Embaixadora da paz em Viena
Saindo da Alemanha, a escritora parte para Viena, onde será agraciada como título de Embaixadora da Paz na Áustria, em reconhecimento aos serviçoes prestados à infância. “No Brasil, nós temos muros invisíveis a derrubar. Não tenho espaço para Sara e sua turma garantido nas livrarias e nas escolas, como tenho no mundo”, explica.
Entre 23 e 26 de outubro, além da cerimônia, ela fará algumas palestras e participará de reuniões técnicas para definir ações na Europa em 2020. “A Áustria conheceu o meu trabalho porque o Japão reverencia Sara e sua turma. Lá no Japão, conheceram o meu trabalho, entenderam a importância e resolveram fazer esse convite, e ele casou maravilhosamente bem com Frankfurt, então foi um encontro abençoado”, comemora.
Sara e sua turma
Com mais de 75 títulos publicados, um canal no YouTube com desenhos em 2D e com bonecos e uma série de jogos, a franquia Sara e sua turma ganhou também um desenho em 3D. Realizado em parceria com a produtora Plural, a maior do ramo na América Latina, o desenho terá o primeiro episódio lançado na feira em Frankfurt, onde será exibido de 16 ao 20 de outubro.

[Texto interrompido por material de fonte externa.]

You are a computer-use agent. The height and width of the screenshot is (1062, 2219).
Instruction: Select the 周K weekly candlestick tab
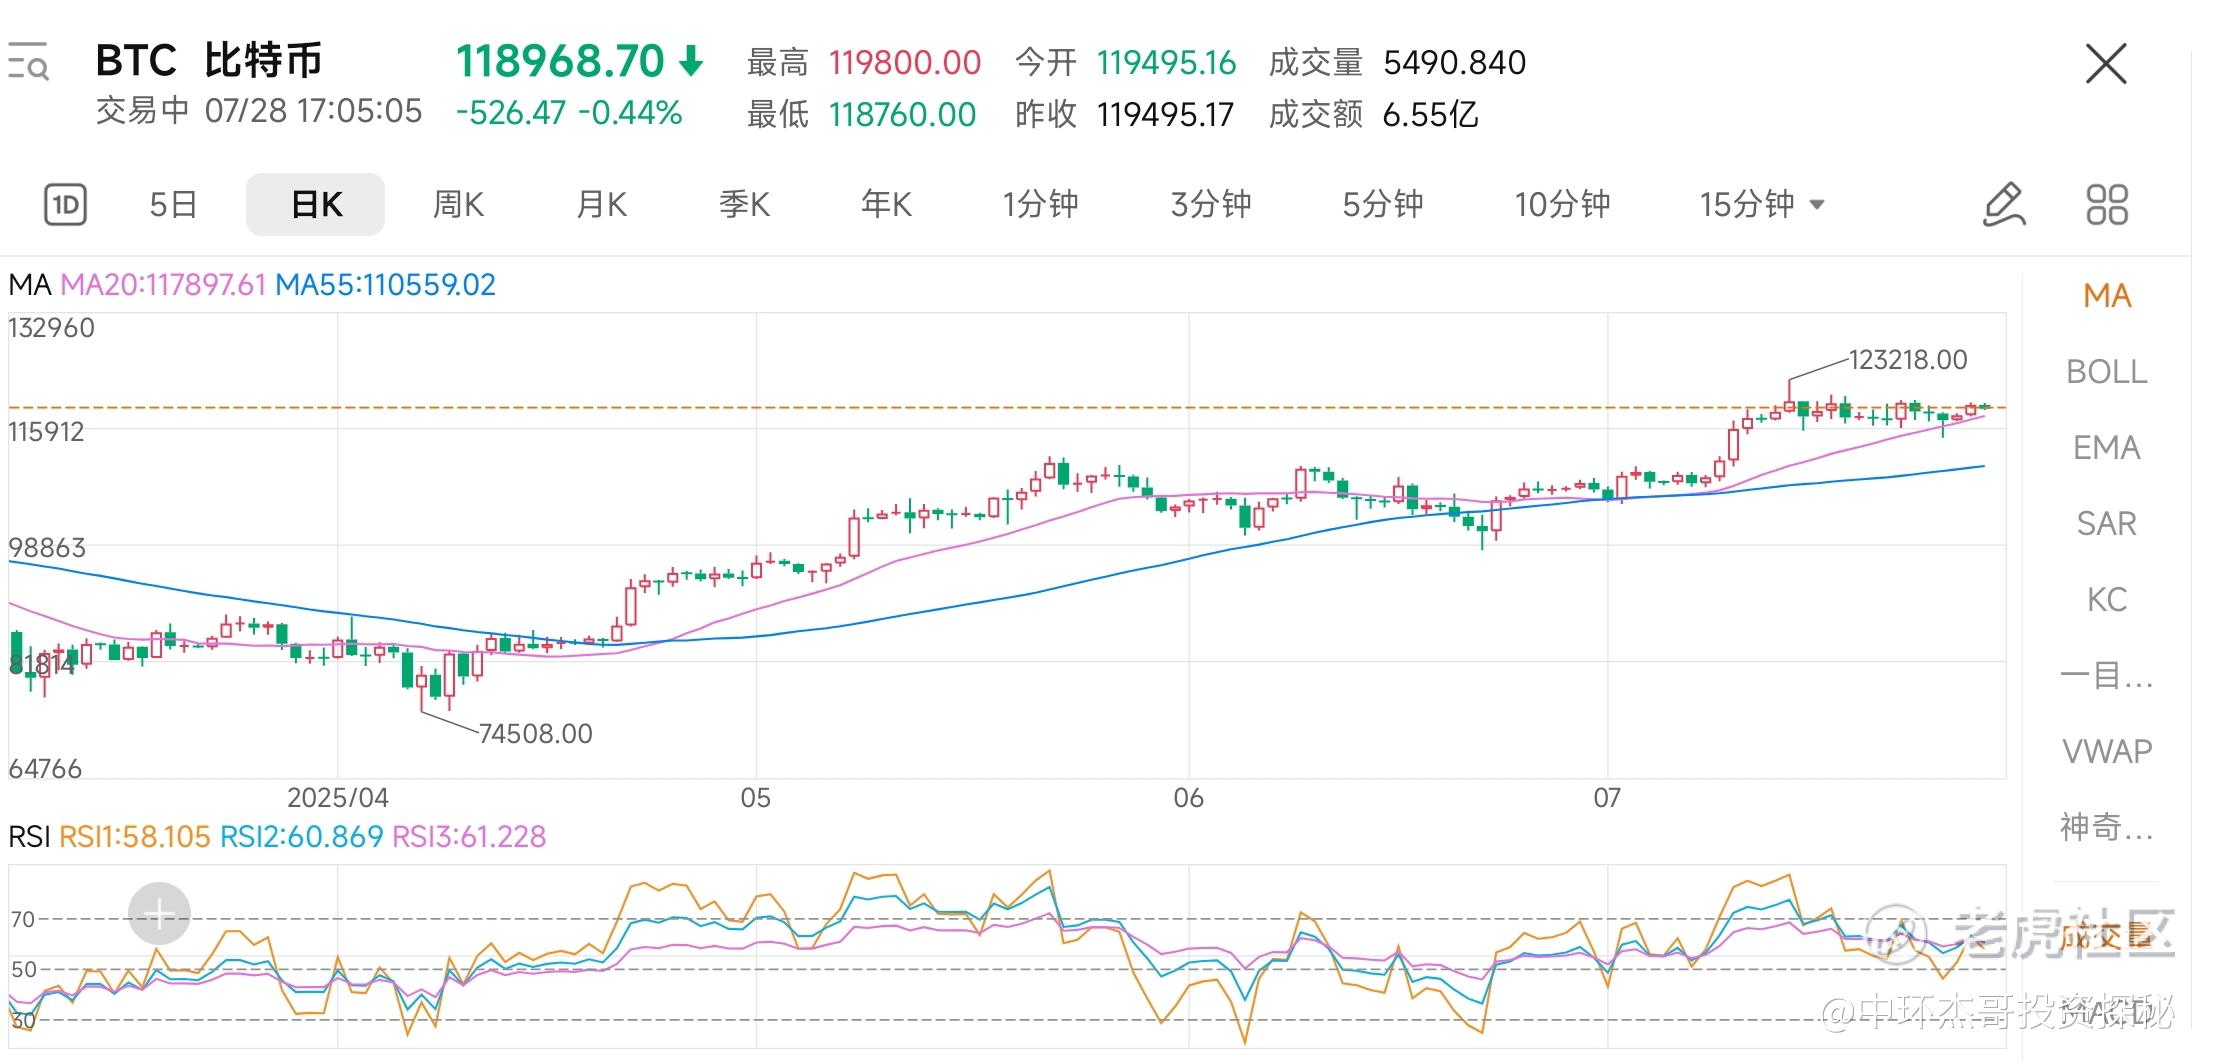tap(458, 205)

Depois disso, a animação segue com Gisele, já embaixadora, para Portugal, onde a autora lançará a produção em 31 de outubro, com sessão de autógrafos, e participará de uma reunião no Porto para divulgar a série. A artista ainda lançará Preto e Branco, em Leiria, e o desenho animado na Casa de Cultura de Sintra, com sessão de autográfos. Em 4 de novembro, participará ainda de uma reunião para definir ações para 2020 no país.
Muros invisíveis
Gisele faz questão de dizer que a viagem não seria possível sem o apoio da Secretaria de Cultura, que entendeu a relevância do trabalho e abraçou a causa, e reconhece também a parceria da Fundação Palmares, que viabilizou a participação na Feira. “A Fundação Palmares abraça as questões de igualdade racial, que são uma luta que tenho, e, também por isso, o livro se chama Preto no branco. A Sara é uma personagem negra, então a Fundação Palmares tem um espaço na Publisher e me convidou para fazer uma fala no dia 19, sobre identidade, inteligência emocional e auto estima” conta.
Por outro lado, uma vez mais, lamenta as dificuldades enfrentadas no próprio país. “Não conseguimos apoio da Ancine, e, no Brasil, é muito difícil trabalhar com inclusão, com personagens negros… Precisamos ter esse apoio de uma empresa que já trabalha no mundo para finalmente lançar o desenho. São muros invisíveis, como eu falei”, explica.
A menina que gostava de saber é o primeiro episódio de quatro que serão produzidos como piloto, para tentar negociar espaço com canais de televisão e outros veículos. A primeira temporada terá 12 episódios, mas Gisele adianta que o plano é produzir todos os 75 livros. Por enquanto, a série só será exibida no exterior, nas incursões da autora, que explica que produzir uma série de 12 episódios custa no mínimo R$ 3 milhões: “É uma coisa que não conseguimos fazer sozinhos”.